Two dosing categories, regular or as needed, were used to investigate the prevalence of dosing deviation. The dosing behavior was classified as regular if the patient took analgesics at a fixed interval (once daily or several times a week) despite the absence of pain. On the other hand, if analgesics were used only in the presence of pain sensation, the dosing behavior was classified as ‘as needed’.
Statistical Analysis
Data was analyzed using IBM SPSS Statistics for Windows, Version 21 (IBM Corp. Released 2012. IBM SPSS Statistics(a) for Windows, Version 21.0. Armonk, NY: IBM Corp.). Descriptive statistic was used to summarize the demographic data in mean, standard deviation (SD), and proportion. Pain score was presented in median and interquartile range (IQR).
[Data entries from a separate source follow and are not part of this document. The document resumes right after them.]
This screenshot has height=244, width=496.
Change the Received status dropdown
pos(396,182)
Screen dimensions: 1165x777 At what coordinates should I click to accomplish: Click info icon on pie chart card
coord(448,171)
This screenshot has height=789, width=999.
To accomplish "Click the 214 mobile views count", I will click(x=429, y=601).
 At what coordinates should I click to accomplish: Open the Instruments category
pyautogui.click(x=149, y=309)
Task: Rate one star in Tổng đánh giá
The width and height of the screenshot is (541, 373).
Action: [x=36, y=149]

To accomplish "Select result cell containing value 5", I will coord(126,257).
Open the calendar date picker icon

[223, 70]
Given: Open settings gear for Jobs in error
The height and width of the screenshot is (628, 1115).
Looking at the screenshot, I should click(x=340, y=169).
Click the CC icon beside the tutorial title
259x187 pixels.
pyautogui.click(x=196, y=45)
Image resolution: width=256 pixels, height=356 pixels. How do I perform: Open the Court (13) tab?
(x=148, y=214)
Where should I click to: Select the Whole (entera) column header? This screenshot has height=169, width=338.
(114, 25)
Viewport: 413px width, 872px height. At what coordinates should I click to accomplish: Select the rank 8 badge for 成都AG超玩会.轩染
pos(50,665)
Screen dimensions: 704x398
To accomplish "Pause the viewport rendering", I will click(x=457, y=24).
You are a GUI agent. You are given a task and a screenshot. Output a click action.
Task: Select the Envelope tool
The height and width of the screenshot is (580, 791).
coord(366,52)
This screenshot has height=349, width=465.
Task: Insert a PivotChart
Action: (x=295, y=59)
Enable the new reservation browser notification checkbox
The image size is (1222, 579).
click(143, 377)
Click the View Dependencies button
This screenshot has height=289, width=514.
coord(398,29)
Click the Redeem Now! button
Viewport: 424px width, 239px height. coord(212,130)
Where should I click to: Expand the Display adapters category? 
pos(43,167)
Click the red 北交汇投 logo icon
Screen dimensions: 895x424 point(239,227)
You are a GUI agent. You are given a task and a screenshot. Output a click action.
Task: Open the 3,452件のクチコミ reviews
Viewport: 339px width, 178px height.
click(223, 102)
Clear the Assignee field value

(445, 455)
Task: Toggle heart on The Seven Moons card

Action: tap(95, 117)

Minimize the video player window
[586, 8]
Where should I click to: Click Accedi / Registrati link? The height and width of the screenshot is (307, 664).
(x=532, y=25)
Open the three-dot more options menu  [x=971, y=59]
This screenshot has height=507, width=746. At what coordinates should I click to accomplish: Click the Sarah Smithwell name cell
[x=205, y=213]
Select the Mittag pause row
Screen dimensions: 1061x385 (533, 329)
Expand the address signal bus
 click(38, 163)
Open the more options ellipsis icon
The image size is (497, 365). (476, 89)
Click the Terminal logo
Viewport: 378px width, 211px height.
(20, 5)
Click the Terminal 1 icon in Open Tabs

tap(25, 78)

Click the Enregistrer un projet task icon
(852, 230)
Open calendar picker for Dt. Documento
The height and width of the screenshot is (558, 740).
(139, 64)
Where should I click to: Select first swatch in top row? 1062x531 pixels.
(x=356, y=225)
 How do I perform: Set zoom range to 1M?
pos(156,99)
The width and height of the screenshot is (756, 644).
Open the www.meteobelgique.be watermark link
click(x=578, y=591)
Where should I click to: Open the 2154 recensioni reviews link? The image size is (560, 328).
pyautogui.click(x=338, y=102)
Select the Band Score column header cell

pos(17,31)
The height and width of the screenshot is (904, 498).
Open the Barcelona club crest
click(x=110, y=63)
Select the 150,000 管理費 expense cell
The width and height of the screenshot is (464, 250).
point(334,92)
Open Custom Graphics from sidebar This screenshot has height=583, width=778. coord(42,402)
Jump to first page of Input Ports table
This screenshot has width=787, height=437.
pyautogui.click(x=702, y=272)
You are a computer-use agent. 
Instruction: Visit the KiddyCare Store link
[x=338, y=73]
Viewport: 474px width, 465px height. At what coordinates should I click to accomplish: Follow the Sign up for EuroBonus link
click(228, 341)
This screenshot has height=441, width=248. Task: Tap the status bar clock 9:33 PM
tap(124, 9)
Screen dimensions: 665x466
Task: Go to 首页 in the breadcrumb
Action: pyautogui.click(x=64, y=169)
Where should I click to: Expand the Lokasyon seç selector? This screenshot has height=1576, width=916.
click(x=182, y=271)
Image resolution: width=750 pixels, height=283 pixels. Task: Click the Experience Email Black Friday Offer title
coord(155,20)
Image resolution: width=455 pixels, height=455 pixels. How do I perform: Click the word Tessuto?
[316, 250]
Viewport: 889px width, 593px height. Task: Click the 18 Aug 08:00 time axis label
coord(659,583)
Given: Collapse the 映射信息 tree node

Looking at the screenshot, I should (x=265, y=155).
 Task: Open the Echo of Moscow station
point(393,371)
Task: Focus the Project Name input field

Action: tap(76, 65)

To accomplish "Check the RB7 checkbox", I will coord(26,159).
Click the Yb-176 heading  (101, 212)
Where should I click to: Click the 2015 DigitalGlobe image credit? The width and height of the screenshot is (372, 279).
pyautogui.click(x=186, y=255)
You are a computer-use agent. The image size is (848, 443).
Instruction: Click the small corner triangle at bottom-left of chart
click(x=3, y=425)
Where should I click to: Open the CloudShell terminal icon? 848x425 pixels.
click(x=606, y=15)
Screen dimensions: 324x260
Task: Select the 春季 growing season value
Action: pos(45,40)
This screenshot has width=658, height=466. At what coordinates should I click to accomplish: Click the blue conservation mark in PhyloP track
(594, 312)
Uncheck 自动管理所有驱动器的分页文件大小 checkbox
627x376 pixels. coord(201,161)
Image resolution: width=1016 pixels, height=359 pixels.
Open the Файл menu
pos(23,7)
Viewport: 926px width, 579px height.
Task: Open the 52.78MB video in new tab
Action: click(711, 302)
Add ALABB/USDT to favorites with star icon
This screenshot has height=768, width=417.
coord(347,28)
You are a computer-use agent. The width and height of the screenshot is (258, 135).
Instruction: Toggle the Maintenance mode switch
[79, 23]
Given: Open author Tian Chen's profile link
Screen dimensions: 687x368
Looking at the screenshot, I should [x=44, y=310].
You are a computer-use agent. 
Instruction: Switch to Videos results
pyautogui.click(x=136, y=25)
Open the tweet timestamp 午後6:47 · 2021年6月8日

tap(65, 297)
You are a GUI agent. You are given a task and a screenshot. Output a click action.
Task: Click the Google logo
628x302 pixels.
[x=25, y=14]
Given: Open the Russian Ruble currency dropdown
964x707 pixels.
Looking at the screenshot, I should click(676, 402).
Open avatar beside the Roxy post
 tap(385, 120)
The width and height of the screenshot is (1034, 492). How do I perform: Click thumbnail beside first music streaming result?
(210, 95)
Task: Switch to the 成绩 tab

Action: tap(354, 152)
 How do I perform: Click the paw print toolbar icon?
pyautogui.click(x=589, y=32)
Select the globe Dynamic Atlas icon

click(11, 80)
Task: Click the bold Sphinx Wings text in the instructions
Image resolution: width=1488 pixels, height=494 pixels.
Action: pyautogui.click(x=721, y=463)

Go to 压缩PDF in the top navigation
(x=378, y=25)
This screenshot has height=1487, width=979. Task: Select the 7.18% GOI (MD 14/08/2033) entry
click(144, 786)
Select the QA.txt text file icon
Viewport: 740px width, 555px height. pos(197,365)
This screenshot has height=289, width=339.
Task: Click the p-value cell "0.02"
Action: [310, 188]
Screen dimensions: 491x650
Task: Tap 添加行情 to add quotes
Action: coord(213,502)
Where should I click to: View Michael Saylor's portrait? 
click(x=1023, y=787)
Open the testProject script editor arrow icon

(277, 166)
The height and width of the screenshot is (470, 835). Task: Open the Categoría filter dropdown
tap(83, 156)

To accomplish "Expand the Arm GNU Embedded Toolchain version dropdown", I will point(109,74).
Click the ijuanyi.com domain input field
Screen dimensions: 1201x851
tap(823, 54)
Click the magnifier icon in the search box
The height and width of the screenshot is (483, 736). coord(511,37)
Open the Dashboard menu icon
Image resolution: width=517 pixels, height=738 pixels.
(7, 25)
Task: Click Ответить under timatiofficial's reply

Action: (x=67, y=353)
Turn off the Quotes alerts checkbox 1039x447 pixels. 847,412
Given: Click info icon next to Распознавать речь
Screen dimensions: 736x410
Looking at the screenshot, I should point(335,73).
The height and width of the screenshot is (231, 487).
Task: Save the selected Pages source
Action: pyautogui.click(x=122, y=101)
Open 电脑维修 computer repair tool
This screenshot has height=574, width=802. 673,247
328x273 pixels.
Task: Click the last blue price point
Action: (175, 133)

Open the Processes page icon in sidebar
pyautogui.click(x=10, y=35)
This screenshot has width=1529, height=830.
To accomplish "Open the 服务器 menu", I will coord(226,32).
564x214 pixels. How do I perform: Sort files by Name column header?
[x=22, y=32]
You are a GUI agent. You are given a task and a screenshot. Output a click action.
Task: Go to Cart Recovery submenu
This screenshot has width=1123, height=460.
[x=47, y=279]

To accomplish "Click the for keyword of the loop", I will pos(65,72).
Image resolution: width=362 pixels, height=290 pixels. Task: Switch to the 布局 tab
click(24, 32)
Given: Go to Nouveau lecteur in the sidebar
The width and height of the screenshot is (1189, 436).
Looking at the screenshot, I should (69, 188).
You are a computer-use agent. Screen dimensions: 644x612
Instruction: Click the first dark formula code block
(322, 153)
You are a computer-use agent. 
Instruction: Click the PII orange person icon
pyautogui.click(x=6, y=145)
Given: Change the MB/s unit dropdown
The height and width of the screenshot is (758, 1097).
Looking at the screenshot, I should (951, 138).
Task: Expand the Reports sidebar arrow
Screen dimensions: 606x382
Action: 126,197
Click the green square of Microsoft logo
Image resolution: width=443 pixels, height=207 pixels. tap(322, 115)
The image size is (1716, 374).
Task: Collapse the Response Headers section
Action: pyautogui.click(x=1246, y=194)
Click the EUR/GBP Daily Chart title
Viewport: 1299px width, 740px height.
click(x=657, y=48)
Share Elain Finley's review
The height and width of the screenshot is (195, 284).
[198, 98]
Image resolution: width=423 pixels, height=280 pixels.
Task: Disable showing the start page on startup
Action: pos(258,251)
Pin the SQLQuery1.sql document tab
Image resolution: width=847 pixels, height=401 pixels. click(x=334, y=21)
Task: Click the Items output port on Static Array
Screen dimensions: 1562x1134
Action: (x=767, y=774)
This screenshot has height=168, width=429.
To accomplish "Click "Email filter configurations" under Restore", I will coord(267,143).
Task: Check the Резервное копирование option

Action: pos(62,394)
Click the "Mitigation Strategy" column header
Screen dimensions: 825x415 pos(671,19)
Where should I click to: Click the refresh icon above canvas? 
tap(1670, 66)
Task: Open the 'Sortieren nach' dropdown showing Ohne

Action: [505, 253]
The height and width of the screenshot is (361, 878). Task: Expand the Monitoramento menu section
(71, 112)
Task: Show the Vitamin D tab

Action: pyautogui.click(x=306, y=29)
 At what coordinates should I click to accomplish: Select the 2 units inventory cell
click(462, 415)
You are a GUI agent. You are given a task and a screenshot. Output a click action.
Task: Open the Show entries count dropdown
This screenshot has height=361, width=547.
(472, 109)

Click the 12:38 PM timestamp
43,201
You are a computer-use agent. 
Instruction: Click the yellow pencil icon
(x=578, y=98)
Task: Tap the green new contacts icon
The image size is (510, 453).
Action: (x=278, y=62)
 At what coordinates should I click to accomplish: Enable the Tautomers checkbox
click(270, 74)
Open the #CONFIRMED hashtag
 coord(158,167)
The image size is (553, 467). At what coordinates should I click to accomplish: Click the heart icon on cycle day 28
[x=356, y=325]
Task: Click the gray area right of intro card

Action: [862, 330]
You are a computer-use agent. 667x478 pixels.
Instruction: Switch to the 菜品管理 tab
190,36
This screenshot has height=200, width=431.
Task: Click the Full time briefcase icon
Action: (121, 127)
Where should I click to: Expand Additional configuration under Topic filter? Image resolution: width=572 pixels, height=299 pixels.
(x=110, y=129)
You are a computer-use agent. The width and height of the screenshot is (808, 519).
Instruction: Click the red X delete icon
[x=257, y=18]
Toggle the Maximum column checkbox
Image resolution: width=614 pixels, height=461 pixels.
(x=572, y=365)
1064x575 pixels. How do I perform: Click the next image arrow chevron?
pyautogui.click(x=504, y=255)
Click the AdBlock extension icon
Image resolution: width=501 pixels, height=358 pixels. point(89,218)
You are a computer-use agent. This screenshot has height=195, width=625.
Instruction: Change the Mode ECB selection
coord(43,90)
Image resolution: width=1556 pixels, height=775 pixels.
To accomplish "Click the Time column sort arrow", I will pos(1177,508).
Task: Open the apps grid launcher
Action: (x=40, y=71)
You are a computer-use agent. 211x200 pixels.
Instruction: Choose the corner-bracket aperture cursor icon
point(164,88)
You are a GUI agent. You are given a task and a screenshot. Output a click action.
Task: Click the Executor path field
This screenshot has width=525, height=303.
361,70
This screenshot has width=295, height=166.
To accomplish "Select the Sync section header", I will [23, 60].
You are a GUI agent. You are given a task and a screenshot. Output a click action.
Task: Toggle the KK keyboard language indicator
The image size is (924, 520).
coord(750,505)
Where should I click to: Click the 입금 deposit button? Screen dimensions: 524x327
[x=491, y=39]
Pearson chi-square and fisher’s exact test were used to study the relationship between the dosing deviation and PMI. All the p- values were two-tailed and statistical significance was defined as p < 0.05.
Ethics Approval
The study was registered under Malaysia National Medical Research Registry (NMRR-16-1880-32144) and approved by the Medical Research and Ethics Committee Malaysia ((6)KKM/NIHSEC/P16-1549). All participants provided written informed consent before enrolment, and the study was conducted in accordance with the Declaration of Helsinki.
Result
Study Subjects
We approached a total of 130 patients. Three patients refused
to participate in the survey due to time constraints. One hundred and twenty-seven (97.7%) outpatients with CNCP participated (b) in the study and were included in the final data analysis. Of these patients, forty-eight (37.8%) were male, and seventy-nine (62.2%) were female. The mean (± SD) age was 55 (±12.8) years. Majority of the patients were Malay (58.3%), followed by Indian (33.1%), Chinese (7.9%) and Siamese (0.8%). Most
of them were in full-time employment (68.5%), while 30.7% were unemployed at the time of the interview. As shown in Table I, the most frequent pain diagnosis was osteoarthritis (31.5%), followed by cervical or lumbar degenerative disease (28.3%) and pelvic inflammatory disease (11.8%). Pain diagnoses such as fibromyalgia, bone fracture, spinal stenosis, and anterior cruciate ligament injury were collectively grouped under the category of ‘others’ due to the relatively low frequency in our study subjects.
For pain management, most of the patients had been prescribed a combination of oral and topical analgesic (74.8%). Of note, a tremendous 80.3% of the patients needed at least two analgesics for pain control, and only 19.7% of them were treated with just an analgesic. NSAIDs, especially celecoxib and weak opioid tramadol, were the most frequent oral analgesics prescribed by our doctors, with a total combined frequency of 73.2%. On the other hand, topical NSAIDs (diclofenac and ketoprofen) were also the most frequently prescribed topical analgesic in our study subjects.
Table I: Baseline characteristics of study patients (N=127) (a) demographic data and (b) Analgesic regimen

In addition to medication supply from the hospital, 12.6% of patients bought OTC analgesics from a community pharmacy to supplement their prescription medicines, and nineteen (15%) patients practiced traditional and complementary medicines such as massage, acupuncture, meditation, and cupping as part of their pain management.
Pain Assessment
On average, patients reported their worst pain score at eight out of ten, while the least pain score was one out of ten (Fig. 1). The median percentage of pain relief from the prescribed analgesic(s) was seventy percent. With regards to the location of pain, 33.9% of patients experienced pain at more than one body part, 31.5% at trunk regions, 29.9% at lower limb(s), and only 4.7% at upper limb(s).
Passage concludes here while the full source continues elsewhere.